Sunday, July 6, 2008

Friedensreich Regentag Dunkelbunt Hundertwasser (December 15, 1928 – February 19, 2000)

Kunst Haus, Vienna

Hundertwasser Haus -low income housing

Trash to Electric Power Incinerator

Vienna Trash Incinerator - other side!

Autobahn Rest Stop by Hundertwasser

Friedensreich Regentag Dunkelbunt Hundertwasser. What a moniker!
Herr Hundertwasser is to staid Viennese architecture what Attila the Hun was to the hot springs at Budapest. He really shook up the old neighborhood bigtime! His beautiful, quirky buildings dot the bland Viennese urban landscape like exotic gems. A trash-burning power plant looks like a Russian fairy village. An art museum (the Kunst Haus) looks like Legoland on drugs. My favorite is the Hundertwasser Haus, a block of low income housing flats with no square angles and no two apartments alike. Nine hundred tons of dirt and 250 trees and vines are an integral part of the latter’s design.

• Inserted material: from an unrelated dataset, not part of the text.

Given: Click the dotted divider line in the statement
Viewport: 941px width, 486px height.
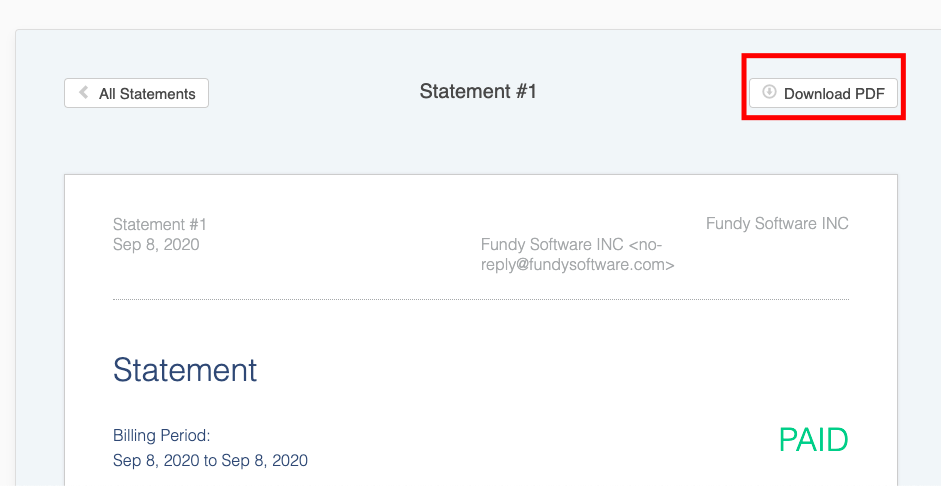Looking at the screenshot, I should pos(481,299).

Seeing these buildings brings up a very reasonable question, "Why should ordinary architecture be so extraordinarily boring." Also: "Why should't form be fun as well as functional?" Hundertwasser's work reminds me of Antoni Gaudi in Barcelona, but without the heavy religious symbolism. I'll take a fanciful Austrian autobahn reststop over an inspired Spanish cathedral any day. Pass the hot espresso and hold the holy water, Danke schoen.

Rena and I quaff our hot espresso in the courtyard of the Kunst Haus (art museum) and marvel at Hundertwasser’s undulating floors, riotous plantlife, and tiled walls. After the Kunst Haus we walk across the Danube canal and into the Prater - Vienna’s Coney Island. We take the famous Prater Wheel - a Ferris wheel from the 1890’s. The sun's going down over Vienna and the view is Wunderbar. The day ends in a perfect golden glow and we still have the night ahead of us! Time to 'wein und schwein' before we 'rise and shine'.

We finally meet our sponsor at the International Conference of Nutrition: Ms. Alice Wimpfheimer (and her roommate Erly from Campinas, Brazil). They are waiting at the Austrian Conference Center where Bernie has spent the day attending nutricious lectures and presentations. Alice is 77 years old with the energy of a 17 year old. She probably weighs 77 pounds soaking wet! This little dynamo lives on Central Park West but remains Swiss to the core.

After greetings and exclamations, we board a bus to Grinzing for a traditional Austrian pork fest - or as they call it, a Heurigen night. There is pork cutlet, pork roast, pork sausage and, to avoid any clogs in the plumbing, fresh sauerkraut. Being as how we're Jewish by religion and vegetarian by inclination, Rena and I eat very little. But the Apfelstrudel for dessert is great! We drink Austrian red and white wine and sing some Trinkenlieder which I remember from my childhood on the Alsatian border. Alice is impressed!

About 10:30 Rena and I start to fade and decide to take public transport back to the hotel instead of waiting for the tour bus. I ask a local Burger “Wo ist die Grindzinger Statione?”. And I understand enough of the reply to arrive at the busstop just as the trolley car doors open. In 20 minutes we are out of the dorf and back at the K+K for a night of rest. All except Bernie who awakens at 4 AM to worry about the poster. Tomorrow is POSTER DAY.